Crude Oil Trade: Nigeria in line with OPEC+ production cuts as global interest for its grades increases
Nigeria seems fully committed to the implementation of its quota as agreed with OPEC+. According to the country's minister for state of petroleum, Nigeria's compliance has improved since August. Production of crude stood close to 1.8 million b/d in October, much lower than the 1.96 million b/d produced in June, when production from the new Egina field ramped up. Lagos has been arguing that Egina barrels should be excluded since condensate is not subject to OPEC limits.

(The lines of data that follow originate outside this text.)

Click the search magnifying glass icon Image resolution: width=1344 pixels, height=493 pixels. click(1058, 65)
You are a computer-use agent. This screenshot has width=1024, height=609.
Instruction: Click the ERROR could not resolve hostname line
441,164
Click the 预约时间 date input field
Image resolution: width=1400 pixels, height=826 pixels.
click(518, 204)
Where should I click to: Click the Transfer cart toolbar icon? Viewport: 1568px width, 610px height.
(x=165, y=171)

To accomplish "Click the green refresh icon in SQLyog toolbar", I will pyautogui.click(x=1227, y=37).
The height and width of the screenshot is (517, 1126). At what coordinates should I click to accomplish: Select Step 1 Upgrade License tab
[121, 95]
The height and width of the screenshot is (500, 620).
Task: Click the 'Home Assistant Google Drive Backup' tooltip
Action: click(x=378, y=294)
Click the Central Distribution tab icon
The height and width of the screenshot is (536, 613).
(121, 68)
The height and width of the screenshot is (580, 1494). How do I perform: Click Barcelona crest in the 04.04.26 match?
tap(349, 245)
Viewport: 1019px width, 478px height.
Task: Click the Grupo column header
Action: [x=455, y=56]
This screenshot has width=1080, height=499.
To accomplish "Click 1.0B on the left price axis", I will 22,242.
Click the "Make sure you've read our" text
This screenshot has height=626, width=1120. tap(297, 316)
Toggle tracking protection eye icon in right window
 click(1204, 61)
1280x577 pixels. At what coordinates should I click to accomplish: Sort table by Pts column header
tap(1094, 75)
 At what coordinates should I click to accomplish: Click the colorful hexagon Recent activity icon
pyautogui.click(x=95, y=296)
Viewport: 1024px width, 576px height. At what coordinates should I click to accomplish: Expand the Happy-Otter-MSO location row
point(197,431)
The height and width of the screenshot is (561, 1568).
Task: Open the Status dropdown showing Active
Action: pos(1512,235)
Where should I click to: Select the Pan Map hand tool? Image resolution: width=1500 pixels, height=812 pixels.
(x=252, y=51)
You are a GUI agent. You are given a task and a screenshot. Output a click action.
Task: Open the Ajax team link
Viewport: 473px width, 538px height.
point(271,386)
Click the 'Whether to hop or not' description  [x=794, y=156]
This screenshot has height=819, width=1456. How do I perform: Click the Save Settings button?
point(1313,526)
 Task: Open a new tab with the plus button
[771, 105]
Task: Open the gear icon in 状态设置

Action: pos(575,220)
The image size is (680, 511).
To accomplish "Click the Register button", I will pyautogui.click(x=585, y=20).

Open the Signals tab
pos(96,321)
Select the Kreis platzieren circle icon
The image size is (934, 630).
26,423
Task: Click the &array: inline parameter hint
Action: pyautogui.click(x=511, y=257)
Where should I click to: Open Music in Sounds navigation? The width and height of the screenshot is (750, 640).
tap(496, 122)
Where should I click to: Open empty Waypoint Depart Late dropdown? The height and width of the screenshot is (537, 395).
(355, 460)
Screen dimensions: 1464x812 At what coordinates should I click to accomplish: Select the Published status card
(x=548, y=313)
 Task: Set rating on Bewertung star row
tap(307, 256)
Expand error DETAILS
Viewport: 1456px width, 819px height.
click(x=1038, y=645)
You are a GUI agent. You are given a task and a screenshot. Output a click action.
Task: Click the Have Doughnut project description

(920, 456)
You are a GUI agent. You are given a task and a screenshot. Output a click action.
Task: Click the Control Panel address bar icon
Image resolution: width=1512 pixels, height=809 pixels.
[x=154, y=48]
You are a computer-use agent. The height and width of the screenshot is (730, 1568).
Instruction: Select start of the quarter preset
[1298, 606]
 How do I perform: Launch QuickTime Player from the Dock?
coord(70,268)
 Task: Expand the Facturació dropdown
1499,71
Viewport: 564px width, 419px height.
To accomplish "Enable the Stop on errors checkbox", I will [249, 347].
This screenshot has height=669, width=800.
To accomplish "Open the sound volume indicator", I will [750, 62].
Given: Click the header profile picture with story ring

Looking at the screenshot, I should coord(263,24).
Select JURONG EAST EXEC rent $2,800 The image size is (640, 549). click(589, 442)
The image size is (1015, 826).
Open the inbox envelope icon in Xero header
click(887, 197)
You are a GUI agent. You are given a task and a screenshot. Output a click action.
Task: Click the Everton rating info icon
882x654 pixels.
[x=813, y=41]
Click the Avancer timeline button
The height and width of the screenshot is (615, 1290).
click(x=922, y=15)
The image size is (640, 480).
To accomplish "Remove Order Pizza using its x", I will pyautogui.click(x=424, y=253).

The country's grades remain popular, with the export programme for December already down to its last cargoes, as the global market remains quite thirsty for both lighter and heavier Nigerian barrels. Improved demand has been supported by robust gasoline cracks and price increases in competing grades. Demand for West Africa's few heavy sour grades is quite strong as shipping hubs get prepared for 2020. Prices for Bonga and Egina reached record highs as refiners target grades producing more low-sulphur fuels.
Meanwhile, China has been importing more crude oil from West Africa, but primarily Angola, with flows having reached 1.48 million b/d according to IHS Markit Commodities at Sea. In total, Asia has been importing around 2.4 million b/d of West African crude oil so far in 2019. India and the rest of Asia have been absorbing more during the last couple of months, while flows to North West Europe remain strong.
In parallel to the production cuts and the decreasing flows from Saudi Arabia to the rest of Asia (excluding China), the continent had to rely more on alternative suppliers, with West Africa having partially filled the gap after Venezuela's collapse. Asia's appetite for West African grades has also been supported by oil prices, with Middle Eastern oil having become relatively more expensive compared to other grades.